## Begin Entries provided

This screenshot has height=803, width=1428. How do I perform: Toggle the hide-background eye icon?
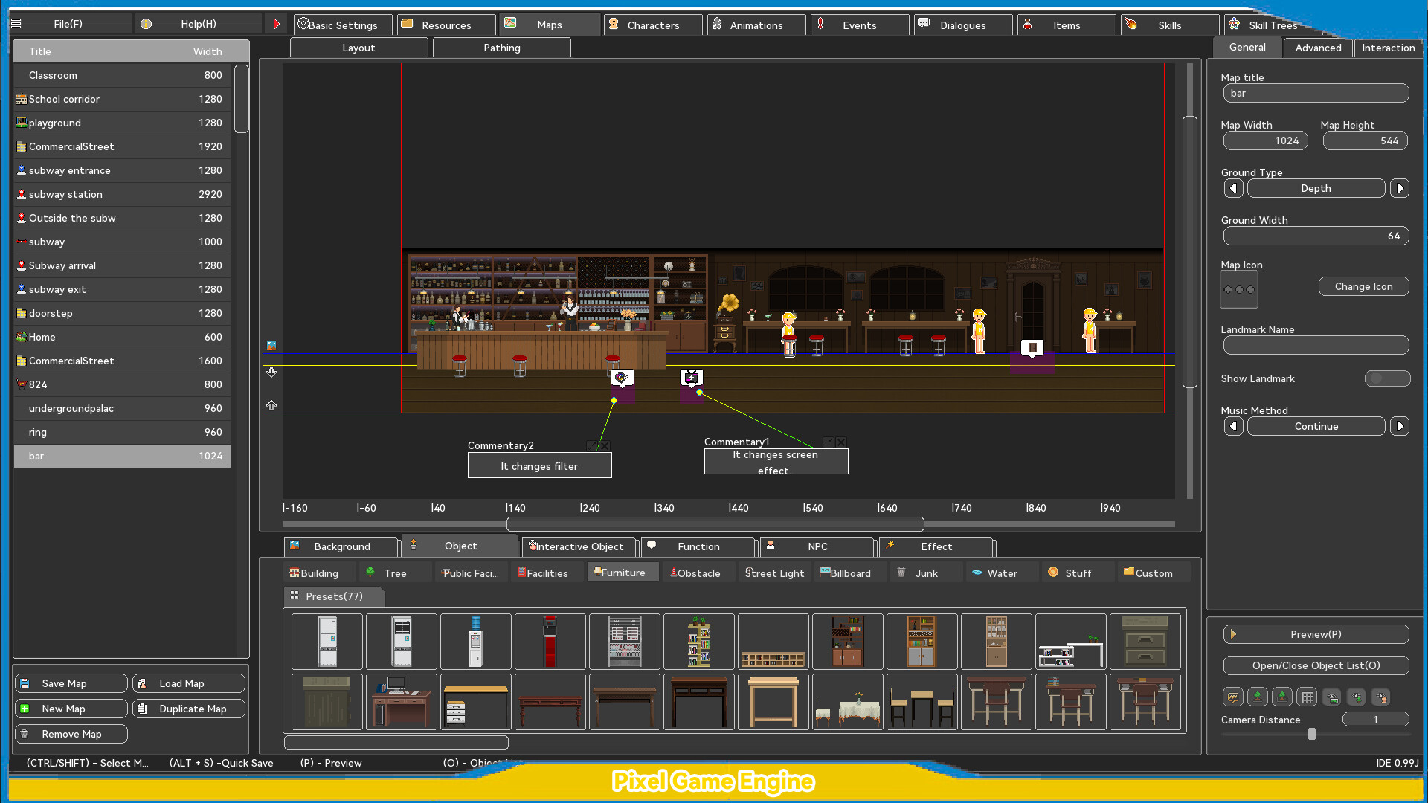[1332, 697]
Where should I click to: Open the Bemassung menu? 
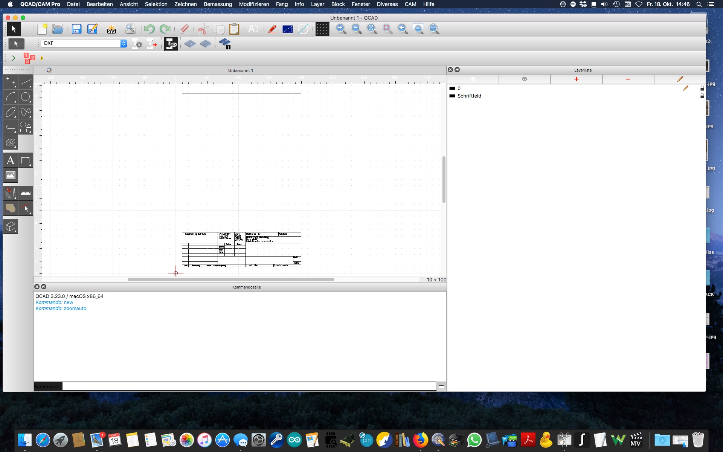tap(218, 4)
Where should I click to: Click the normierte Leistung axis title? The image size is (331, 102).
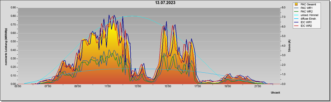point(6,46)
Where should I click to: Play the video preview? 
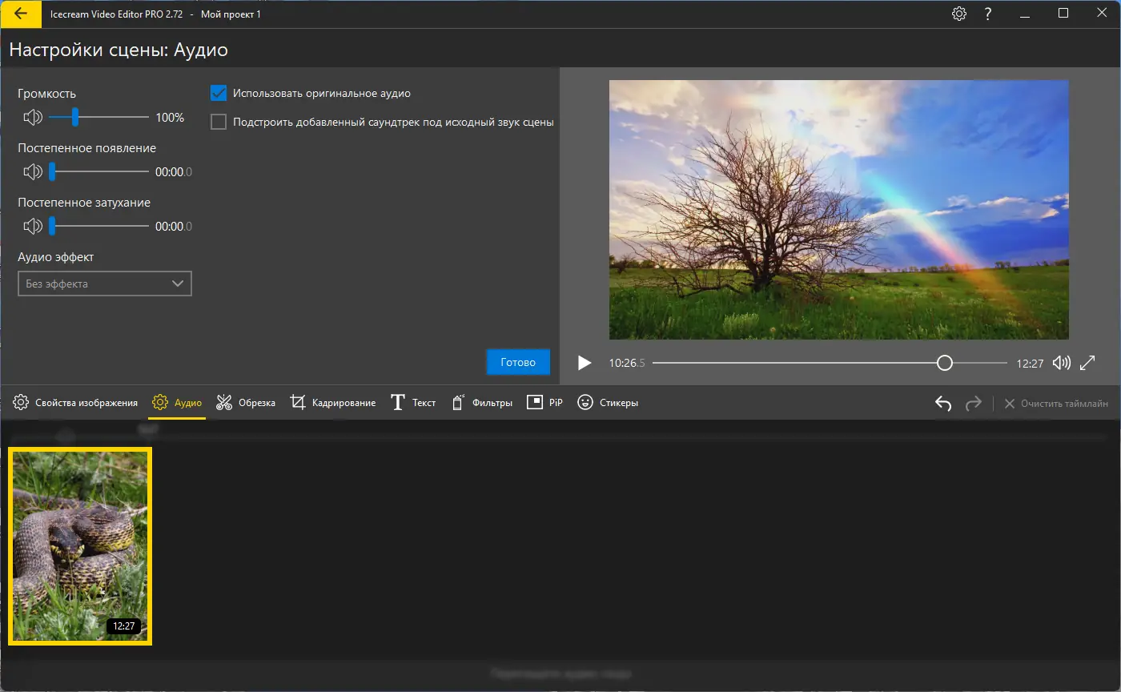(x=585, y=363)
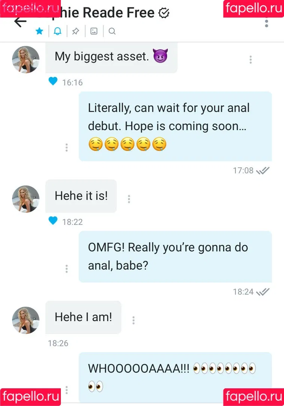Toggle the notification bell in header
The width and height of the screenshot is (284, 406).
tap(57, 31)
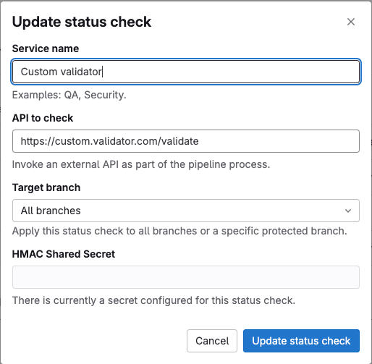Click the 'API to check' label

click(43, 118)

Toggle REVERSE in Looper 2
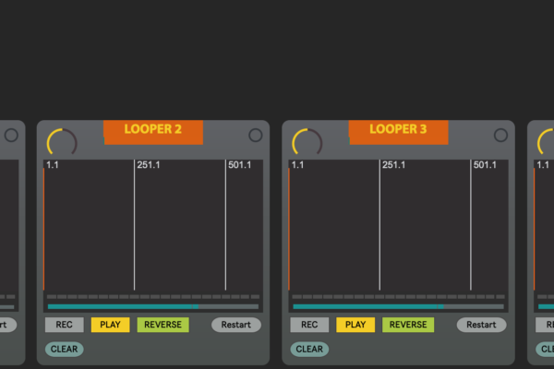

## End Entries provided

Given instruction
Reproduce every line of the entries above verbatim, omitting the pictures.

Result of the task
This screenshot has height=803, width=1428. How do I perform: Toggle the hide-background eye icon?
[1332, 697]
Where should I click to: Open the Bemassung menu? 
tap(218, 4)
Where should I click to: Click the normierte Leistung axis title? The image size is (331, 102).
point(6,46)
Where should I click to: Play the video preview? 
(x=585, y=363)
Toggle the notification bell in header
The width and height of the screenshot is (284, 406).
tap(57, 31)
Click the 'API to check' label

click(43, 118)

Toggle REVERSE in Looper 2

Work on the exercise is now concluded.